**Selected extract**

— BEGIN —

Table of contents

1 Introduction

2 Literature Overview

3 Code-Switching (CS)
3.1 Terminology and definitions
3.1.1 Definition of CS
3.1.2 CS vs. borrowing
3.1.3 Types of code-switching
3.1.4 Insertion vs. alternation
3.2 Theoretical Models of CS
3.2.1 The Matrix Language-Frame Model (MLF)
3.2.2 The Markedness Model (MM)
3.2.3 Intersection of the MLF and the MM
3.3 Summary

4 Discussion
4.1 Supporting evidence for the MLF and the MM
4.1.1 Bosnian-Turkish CS
4.1.2 CS in Creole languages
4.1.3 Chinese-English CS
4.2 Problematic issues in the MLF and the MM
4.2.1 Matrix Language definition
4.2.2 System vs. content morpheme distinction
4.2.3 Points of critique in the MM
4.3 Summary

5 Conclusion

1 Introduction

Bilingual people have more than one language at their disposal to express themselves. When bilingual speakers communicate with other bilinguals they often alternate between two languages, as in the example below. This phenomenon is called code-switching (CS) (Boztepe 2003: 4).

(1) Sometimes I’ll start a sentence in English y termino en español

(Sometimes I’ll start a sentence in English and finish it in Spanish.)

(Poplack, 1980)

While monolinguals can vary their utterances by means of changing styles within a language or a dialect, through speech rate or intonation, bilinguals can do the same in both languages, plus they can switch between the languages. Thus, the speech of bilingual speakers is interesting for research. Many researchers have examined this language contact phenomenon and have tried to explain how and why people code-switch (Boztepe 2003: 4).

The study of CS has developed in two main directions: structural, that is grammatical and sociolinguistic, also called pragmatic aspect. Originally, CS was considered to be the result of poor language competence in both languages. Later, in the 1970s, linguists, for example, Gumperz (1972) and Pfaff (1979), suggested that mixing between languages does not occur randomly but rather follows certain grammatical rules. Many grammatical models have been proposed to account for the grammatical constraints in CS. One of the most influential models, the Matrix Language-Frame Model (MLF), was introduced by Myers-Scotton (1993b). The model is based on two asymmetries: matrix language vs. embedded language, and system vs. content morphemes. However, not only structural factors but also social and psychological factors influence the speakers’ motivation to engage in CS. It is one of the biggest challenges in the research on CS to link all these factors to provide a better understanding of the phenomenon of CS. Therefore, Myers-Scotton (1993a) went further and developed the Markedness Model (MM) in an attempt to explain why bilingual speakers code-switch and how the social environment influences the type of CS present in the community.

— END —

**Information provided**
— BEGIN —

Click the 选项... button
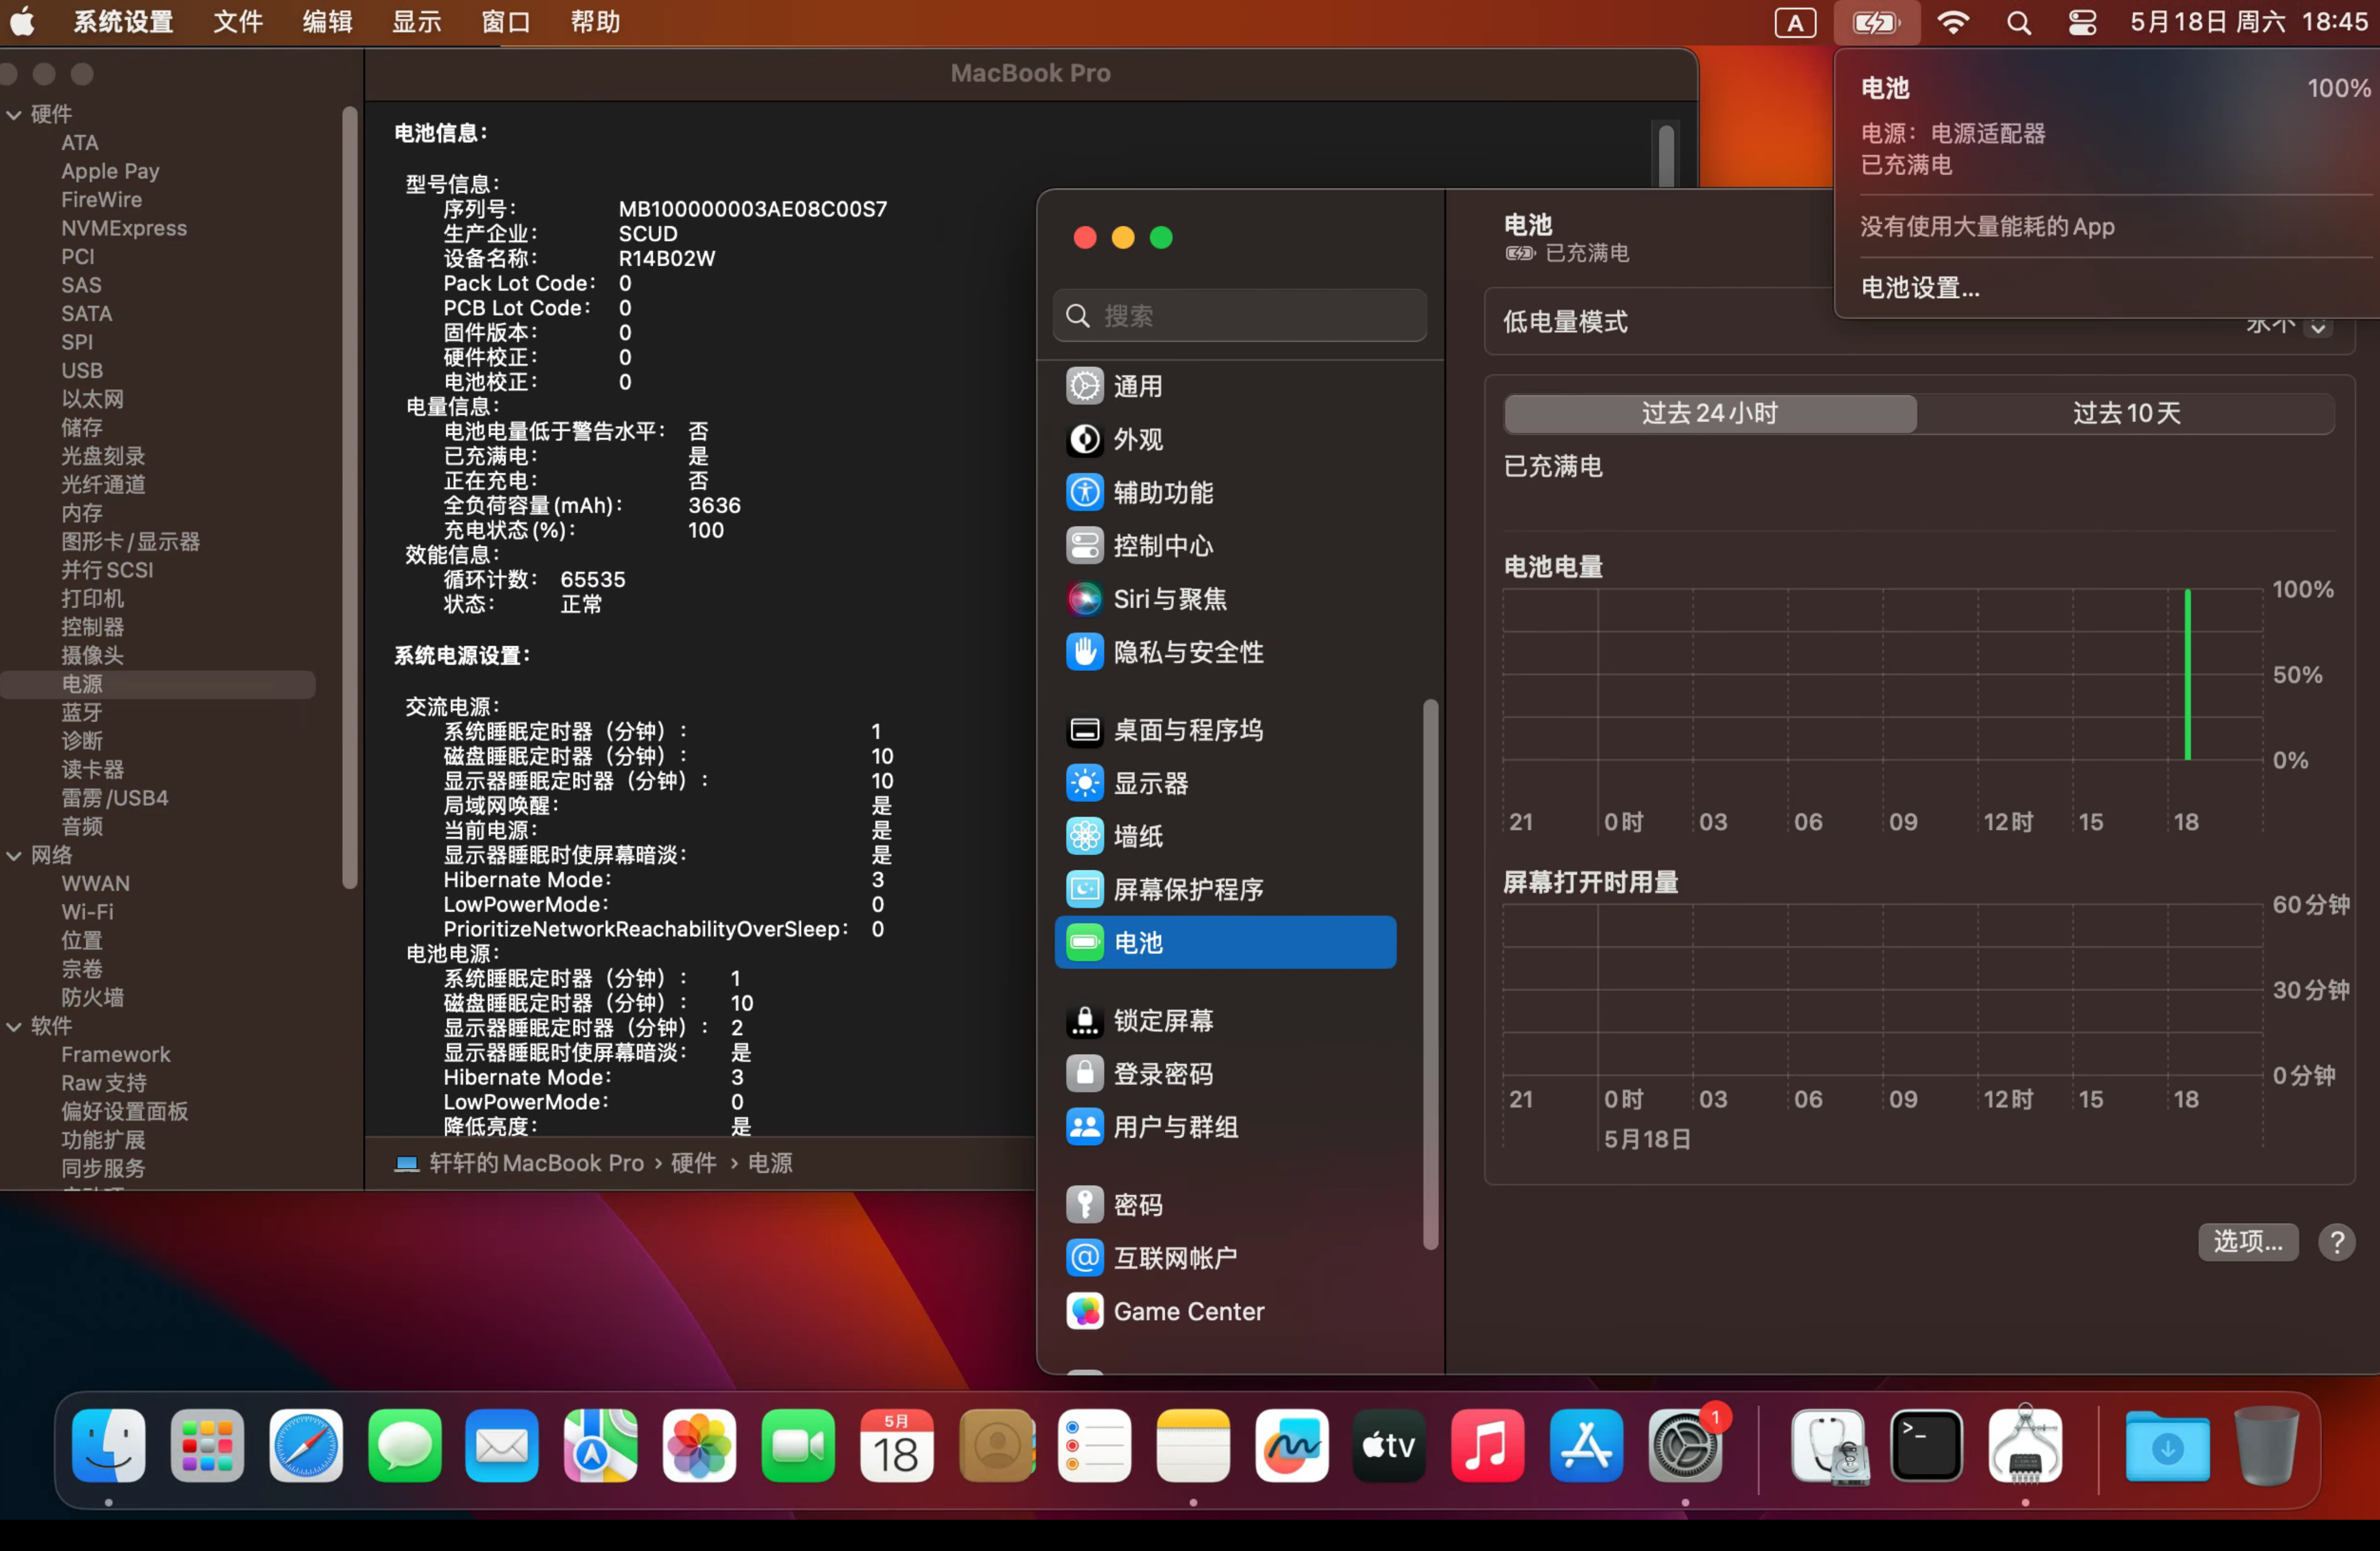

— END —

**Tasks**
1. Reproduce the code-switching text from "Table of contents" to "3.2.1 The Matrix Language-Frame Model (MLF)".
2. Name every researcher whose work the code-switching text cites.

**Answers for the tasks**
1.
Table of contents

1 Introduction

2 Literature Overview

3 Code-Switching (CS)
3.1 Terminology and definitions
3.1.1 Definition of CS
3.1.2 CS vs. borrowing
3.1.3 Types of code-switching
3.1.4 Insertion vs. alternation
3.2 Theoretical Models of CS
3.2.1 The Matrix Language-Frame Model (MLF)

2. Boztepe, Poplack, Gumperz, Pfaff, Myers-Scotton